───── Dataset records

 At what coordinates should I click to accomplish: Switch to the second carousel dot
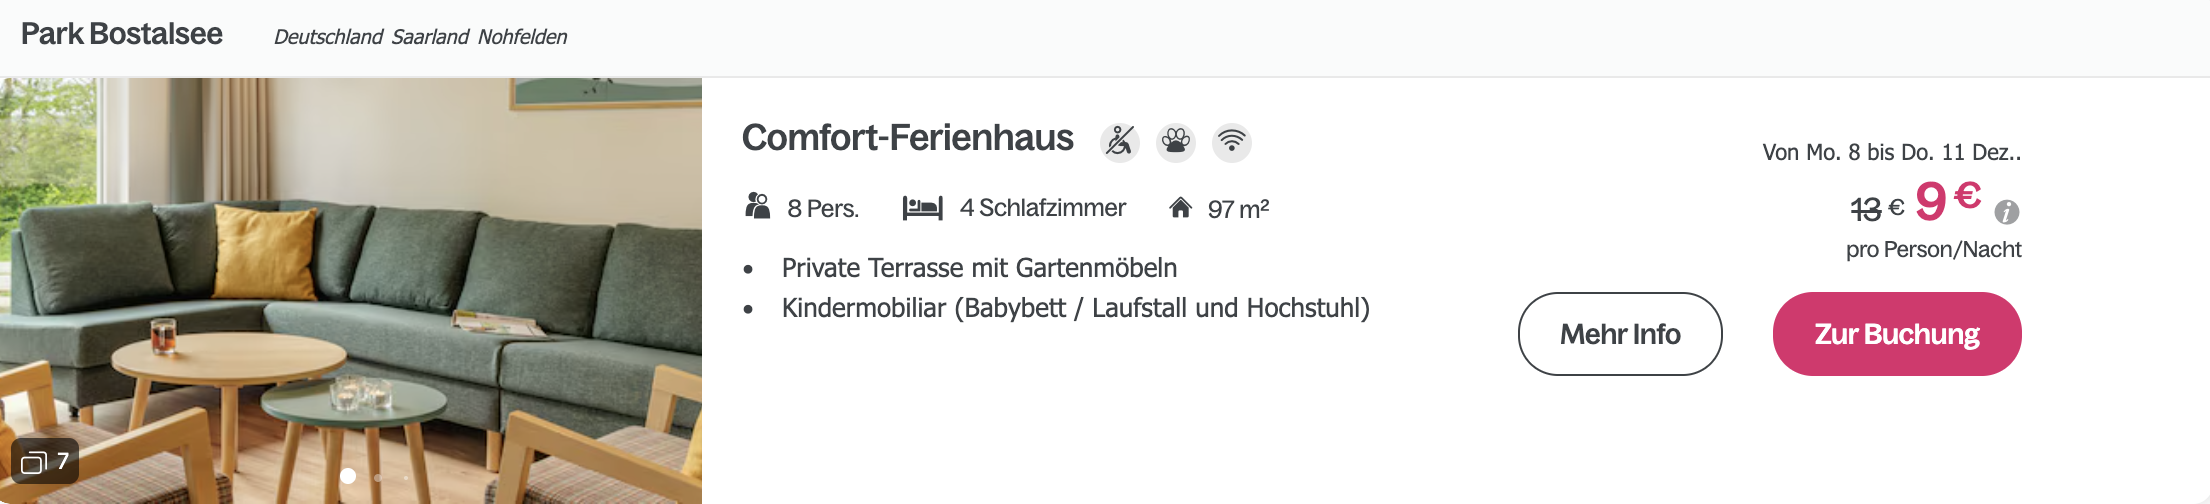(377, 477)
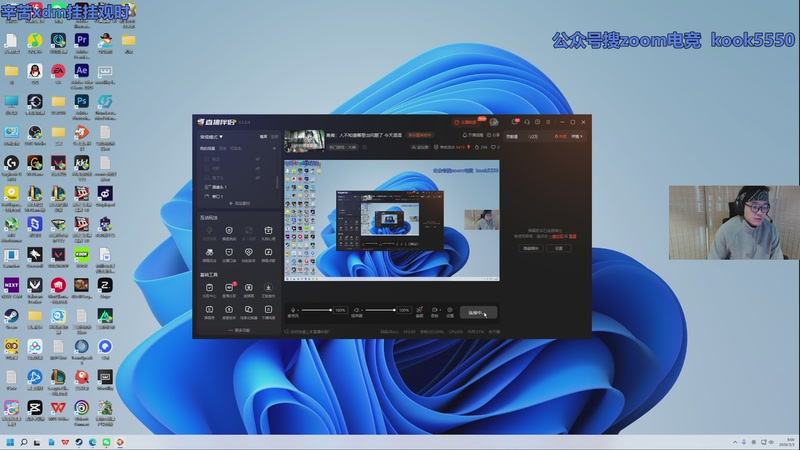Screen dimensions: 800x450
Task: Toggle the first scene source in list
Action: click(208, 158)
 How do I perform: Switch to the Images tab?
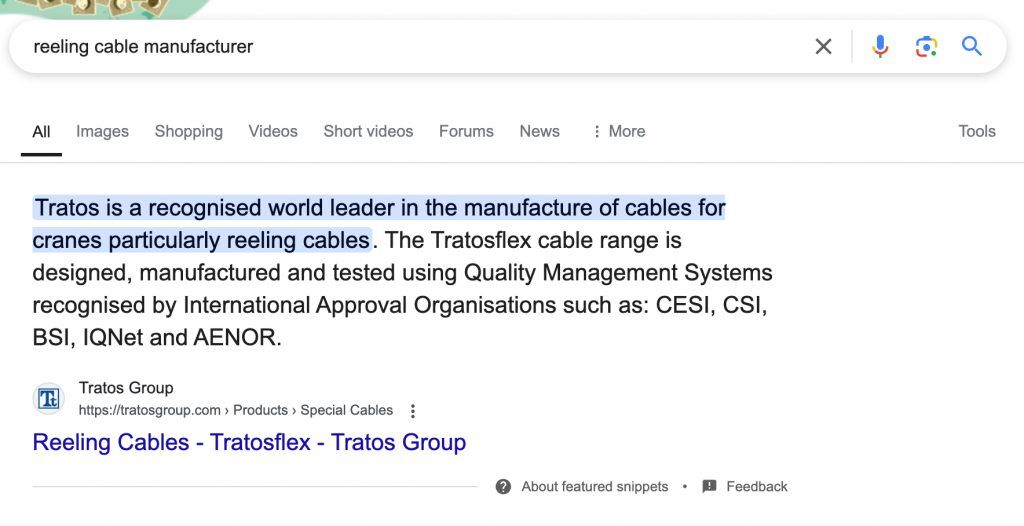[102, 131]
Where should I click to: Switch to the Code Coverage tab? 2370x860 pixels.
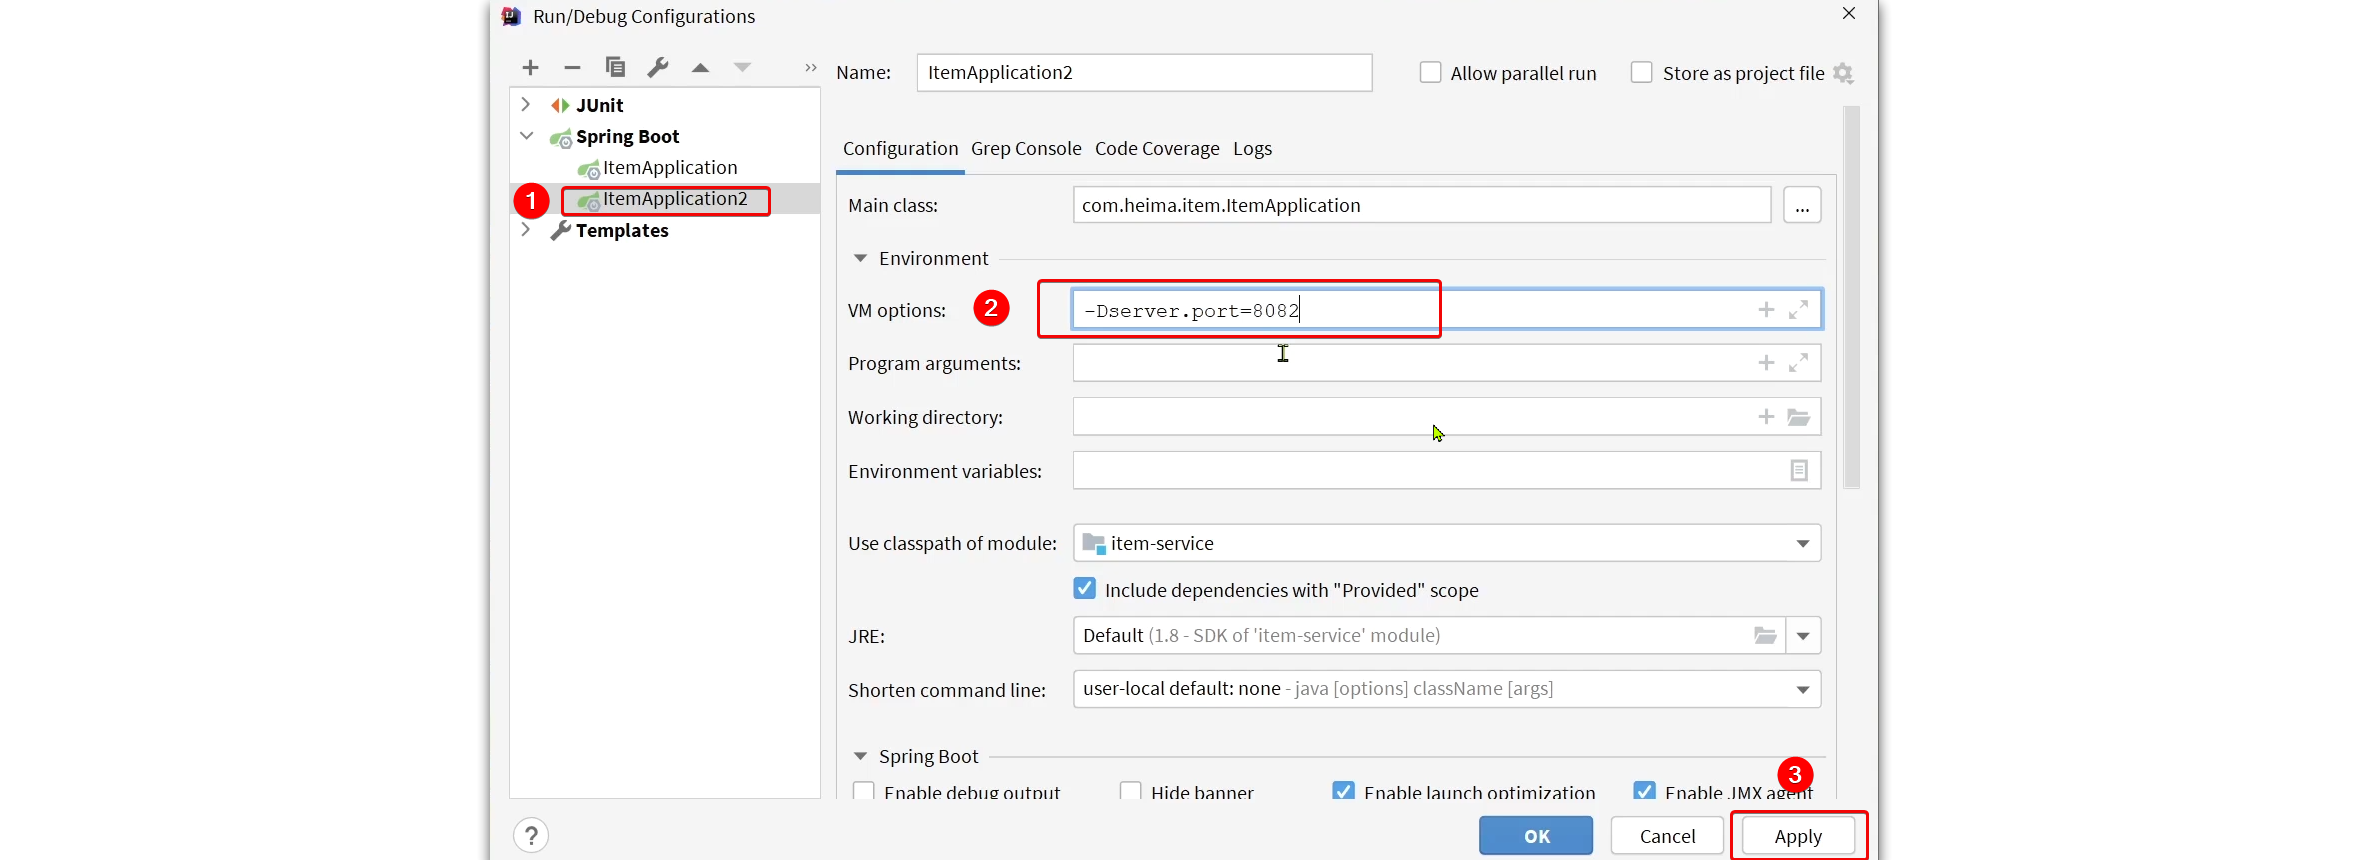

──────────

◆ Challenge
Can you repeat everything from the line containing "How do I perform: Switch to the Images tab?" down to the end of the records, word for word and without the pictures?

◆ Exercise output
 How do I perform: Switch to the Images tab?
[102, 131]
Where should I click to: Switch to the Code Coverage tab? 2370x860 pixels.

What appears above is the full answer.